Инцестуальная тема в фильме будет дублироваться: «У меня никогда не было братьев и сестёр, а теперь у меня есть два брата», – говорит Моа Манду Эгону и Дому, прежде чем стянуть с них рубашки и предаться любви à trois. И, тем не менее, этот отголосок кажется одой скорее юношеской андрогинности, бесхитростности этих отношений, ещё лишённых условностей ухаживания между мужчиной и женщиной: эти дети ещё не стали мужчинами и женщинами – недаром Моа в Крумлове ходит в мужских штанах. Сцена не скандализует, саспенс не нагнетается, для Бернера, кажется, это вообще не вопрос рефлексии и сомнений между «правильно» и «неправильно»: он просто отстранённо любуется гримасами «таитянской принцессы» Моа, стоящей в одних панталонах в воде – как, вероятно, любовался бы Руссо своим «естественным человеком». Ибо дело не в мужчине и женщине (Mann und Mädchen) – но в смерти и деве (Tod und Mädchen)

Байопик – жанр перформативный, но Дитер Бернер опускает эту его составляющую. Как на сцене в «Пратере», занавес поднимается и падает, давая нам несколько секунд, чтобы рассмотреть замершие на сцене раскрашенные тела. Эгона Шиле призывают в армию, он говорит, что умрёт, если не будет каждый день рисовать, и камера схватывает его пальцы, мнущие карандаш, но столь важная, например, для Ремарка трагедия интеллигента на войне, осознающего, что Шопенгауэр отныне будет менее важен, чем начищенные пуговицы перед смотром, никак не артикулируется.
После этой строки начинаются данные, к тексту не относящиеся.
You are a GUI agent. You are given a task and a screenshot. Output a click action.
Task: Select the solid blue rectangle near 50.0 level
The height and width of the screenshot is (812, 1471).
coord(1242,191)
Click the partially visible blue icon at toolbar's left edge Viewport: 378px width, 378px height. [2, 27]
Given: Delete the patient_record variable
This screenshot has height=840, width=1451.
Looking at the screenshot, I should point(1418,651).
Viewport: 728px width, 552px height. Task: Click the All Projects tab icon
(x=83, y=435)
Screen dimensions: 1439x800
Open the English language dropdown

Мотив «другой службы», вроде бы затронутый Эгоном в разговоре с женой, о том, что выставки во время войны не менее важны, чем солдатская работа, также не развивается. Остаётся впечатление, что для Шиле важны не мирное противостояние военной агрессии и не сохранение культурной идентичности через искусство, а, буквально, свои собственные выставки. Всё схватывается лёгкими штрихами: вот – творческая свободомыслящая Валли в лоскутном халате в красно-оранжевую клетку, в котором он напишет её на своей картине, вот – буржуазная жена Эдит в чёрно-белом полосатом платье, которую он зарисует. Трагическая струна начинает звучать разве что в истории смерти Валли – она умирает, дойдя военной медсестрой до Далмации, куда когда-то мечтала поехать с любимым Эгоном; но и этот надрыв растворяется в неспешном хронометраже, как расплываются отражения лилий в пруду на полотнах Моне.
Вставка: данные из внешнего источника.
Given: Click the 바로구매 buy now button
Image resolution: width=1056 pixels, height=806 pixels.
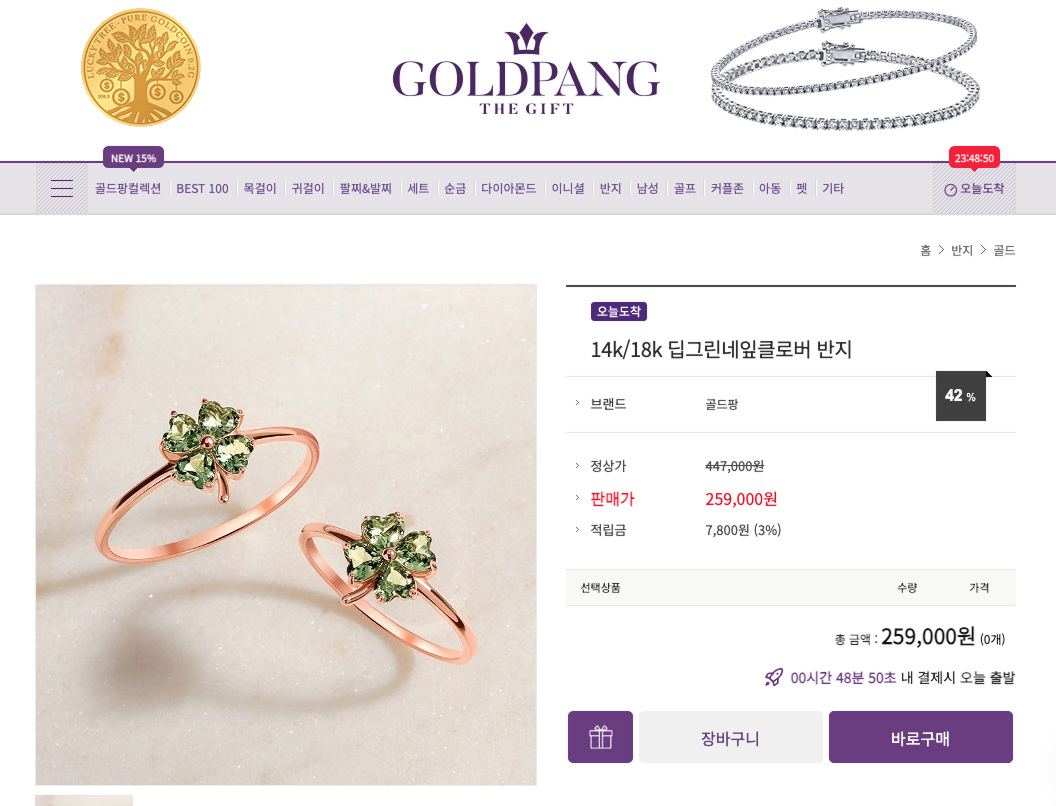Looking at the screenshot, I should [x=921, y=737].
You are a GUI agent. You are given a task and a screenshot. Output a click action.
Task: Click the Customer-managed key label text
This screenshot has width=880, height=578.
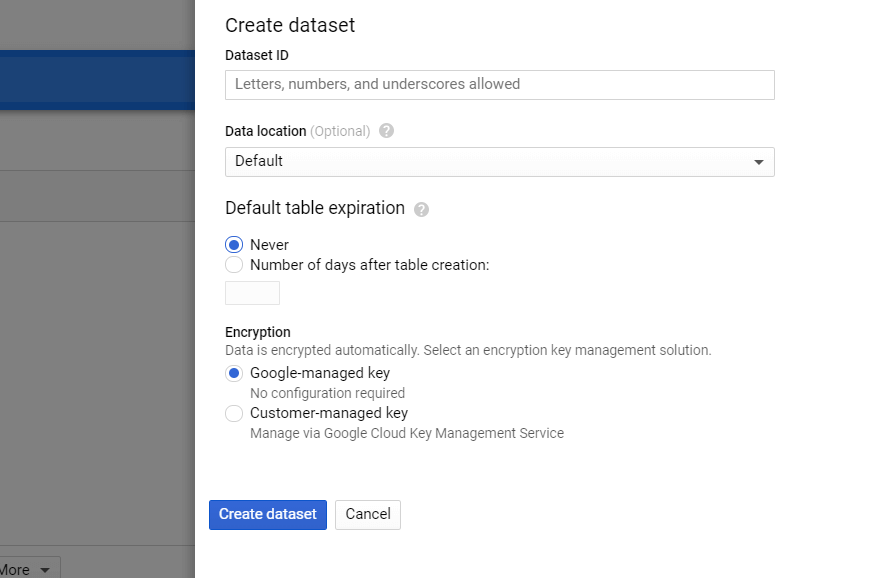(x=327, y=413)
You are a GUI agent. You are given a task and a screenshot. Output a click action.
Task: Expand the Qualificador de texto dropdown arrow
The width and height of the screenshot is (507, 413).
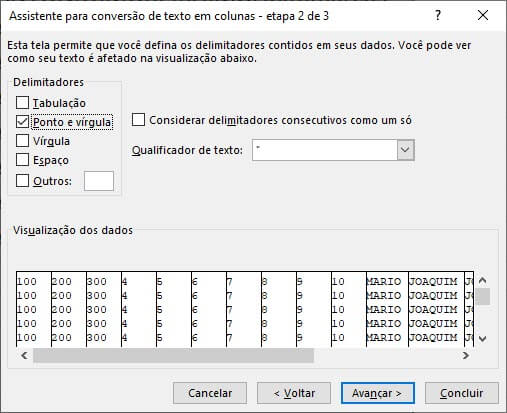[405, 150]
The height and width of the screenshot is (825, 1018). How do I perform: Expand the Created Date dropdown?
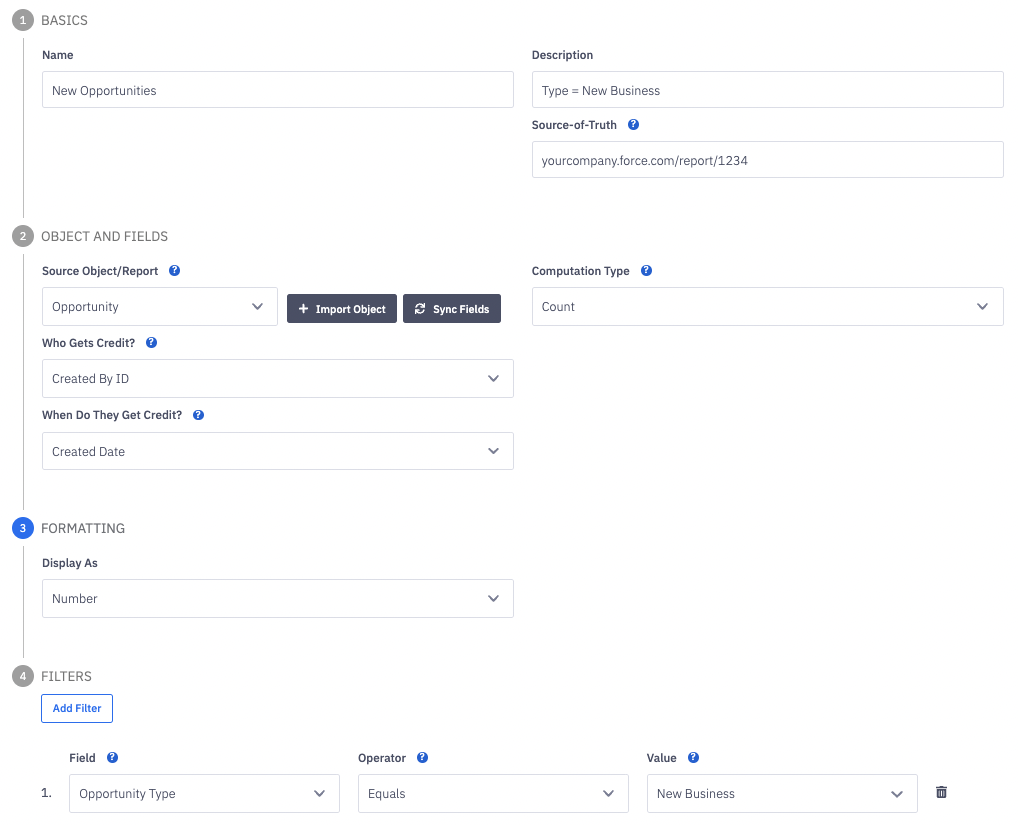pyautogui.click(x=277, y=451)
Возможно, для Дитера Бернера эта картина была не способом экспрессивно высказаться по наболевшим социальным вопросам – ибо больше всего эта работа напоминает неспешный задумчивый разговор со своим внутренним героем. Спокойный хронометраж и холодноватый колорит картины никак не отражает, например, сумасшедшей работоспособности Эгона Шиле, оставившего после 28 лет жизни 300 работ маслом и несколько тысяч рисунков. Это простой и даже слегка суховатый рассказ о жизни, творчестве и любви, который оставляет странное послевкусие именно потому, что прежде казалось невозможным так беспристрастно рассказывать о любви, жизни и творчестве – тем более такой персоналии, как «австрийский Джеймс Дин». Но работа молодых актёров прекрасна, съёмочная группа делает своё дело с профессионализмом и полной отдачей, и Дитер Бернер ведёт этот разговор с Эгоном Шиле – вероятно, тот всё-таки отвечает на какие-то волнующие его вопросы. Нам остаётся только наблюдать.